Appealing from a decision of the AAT
This section contains specific information about how to appeal under the Administrative Appeals Tribunal Act 1975 from a decision of the Administrative Appeals Tribunal ('AAT').
This site provides contact details of organisations that may be able to provide free or low cost legal advice or assistance to a person who does not have a lawyer.
The Court's power to hear appeals from the AAT
The Administrative Appeals Tribunal Act 1975 provides that a party to a proceeding before the AAT may appeal to the Federal Court on a question of law from any decision of the AAT in that proceeding.
Questions of law might include:
- whether the AAT denied procedural fairness to a party; or
- whether the AAT incorrectly interpreted a statute relevant to the proceeding.
Who hears appeals from the AAT?
Usually an appeal from the AAT will be heard by a single Judge of the Federal Court.
In certain circumstances the appeal will be heard by a Full Court of the Federal Court, for example:
- where at least one of the members of the AAT that gave the decision was a Judge (see section 20(2) of the Federal Court of Australia Act 1976 (Cth)); or
- where at least one of the members of the AAT that gave the decision was a presidential member (but not a judge) and the Chief Justice of the Federal Court considers it appropriate for the appeal to be heard and determined by a Full Court pursuant to section 44(3) of the Administrative Appeals Tribunal Act 1975.
The Federal Court may also transfer an appeal from the Federal Court to the Federal Circuit and Family Court of Australia.
What are the chances of success?
For an appeal from a decision of the AAT to succeed the applicant must convince the Judge hearing the appeal that the AAT made an error of law and that the error contributed to the decision that is being appealed.
Errors of law might include:
- denying procedural fairness to a party; or
- incorrectly interpreting a statute relevant to the proceeding.
However, even when an error of law is demonstrated, the Judge may dismiss the appeal if he or she considers that the AAT arrived at a decision that was clearly correct on the material before it.
The Judge hearing an appeal from a decision of the AAT:
- does not consider any new evidence or information that was not presented in the original case (except in special circumstances);
- does not call witnesses to give evidence;
- does read all the relevant documents filed by the parties in the original case;
- does listen to legal argument from both parties to the appeal.
What if someone is appealing against a decision given in favour of another party?
If a person or corporation has been served with a Notice of Appeal that party will be known as the respondent in the appeal proceeding.
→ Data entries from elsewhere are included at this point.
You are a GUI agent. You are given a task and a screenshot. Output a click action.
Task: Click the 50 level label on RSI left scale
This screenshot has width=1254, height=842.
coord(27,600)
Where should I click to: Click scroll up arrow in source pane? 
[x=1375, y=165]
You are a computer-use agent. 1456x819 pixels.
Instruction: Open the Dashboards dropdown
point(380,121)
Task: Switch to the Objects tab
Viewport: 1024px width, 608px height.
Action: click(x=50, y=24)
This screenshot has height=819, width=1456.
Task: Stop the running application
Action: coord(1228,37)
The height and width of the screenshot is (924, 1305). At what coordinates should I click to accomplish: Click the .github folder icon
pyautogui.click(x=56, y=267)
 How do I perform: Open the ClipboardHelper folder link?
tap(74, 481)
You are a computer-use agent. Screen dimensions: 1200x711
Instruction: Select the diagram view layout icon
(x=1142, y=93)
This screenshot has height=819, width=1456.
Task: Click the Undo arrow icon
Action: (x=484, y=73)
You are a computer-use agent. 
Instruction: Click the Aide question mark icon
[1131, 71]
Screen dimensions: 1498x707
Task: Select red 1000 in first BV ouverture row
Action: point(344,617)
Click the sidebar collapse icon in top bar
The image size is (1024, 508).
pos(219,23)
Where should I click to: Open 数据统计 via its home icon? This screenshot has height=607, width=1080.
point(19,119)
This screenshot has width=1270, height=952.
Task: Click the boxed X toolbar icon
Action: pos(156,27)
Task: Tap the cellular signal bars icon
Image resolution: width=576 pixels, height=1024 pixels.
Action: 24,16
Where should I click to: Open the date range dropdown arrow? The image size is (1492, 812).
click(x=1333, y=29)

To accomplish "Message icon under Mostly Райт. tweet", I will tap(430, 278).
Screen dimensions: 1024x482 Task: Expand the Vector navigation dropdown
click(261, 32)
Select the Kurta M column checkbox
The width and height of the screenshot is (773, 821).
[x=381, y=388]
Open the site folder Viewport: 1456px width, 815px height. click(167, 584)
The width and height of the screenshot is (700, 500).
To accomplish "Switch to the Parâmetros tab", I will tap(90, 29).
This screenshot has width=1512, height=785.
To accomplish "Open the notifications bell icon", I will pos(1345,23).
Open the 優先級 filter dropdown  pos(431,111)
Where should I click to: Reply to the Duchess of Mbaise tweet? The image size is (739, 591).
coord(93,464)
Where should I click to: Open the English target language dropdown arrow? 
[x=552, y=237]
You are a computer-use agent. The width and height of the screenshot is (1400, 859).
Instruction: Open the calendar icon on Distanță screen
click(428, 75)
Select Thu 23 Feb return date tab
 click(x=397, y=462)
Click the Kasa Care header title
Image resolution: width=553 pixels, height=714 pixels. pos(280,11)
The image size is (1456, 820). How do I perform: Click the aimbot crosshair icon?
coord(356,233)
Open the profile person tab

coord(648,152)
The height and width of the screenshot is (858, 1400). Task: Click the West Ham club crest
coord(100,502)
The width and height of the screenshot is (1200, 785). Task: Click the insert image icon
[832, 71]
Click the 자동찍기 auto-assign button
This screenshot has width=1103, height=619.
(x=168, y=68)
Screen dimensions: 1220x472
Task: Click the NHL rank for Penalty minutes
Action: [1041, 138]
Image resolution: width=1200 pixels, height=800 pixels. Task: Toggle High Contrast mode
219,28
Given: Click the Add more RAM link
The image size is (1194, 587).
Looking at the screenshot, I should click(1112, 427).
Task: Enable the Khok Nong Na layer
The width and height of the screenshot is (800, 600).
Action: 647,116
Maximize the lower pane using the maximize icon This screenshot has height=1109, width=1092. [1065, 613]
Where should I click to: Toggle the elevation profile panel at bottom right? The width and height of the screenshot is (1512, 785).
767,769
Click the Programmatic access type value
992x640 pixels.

The respondent then needs to notify the Court of their address for service by filing a Form 10 (doc).
If a respondent wants to appeal part of the AAT decision or to have part of the AAT decision varied, the respondent must fill out a Form 76 (doc), Notice of Cross-appeal from a tribunal.
Legal advice
Drafting a Notice of Appeal or Cross Appeal is very difficult. It is therefore strongly recommended that a Notice of Appeal be prepared with legal assistance.
This site provides contact details of organisations that may be able to provide free or low cost legal advice or assistance to a person who does not have a lawyer.
Court staff cannot provide legal advice.
A party who loses an appeal from a decision of the AAT will usually be ordered to pay the other party's legal costs.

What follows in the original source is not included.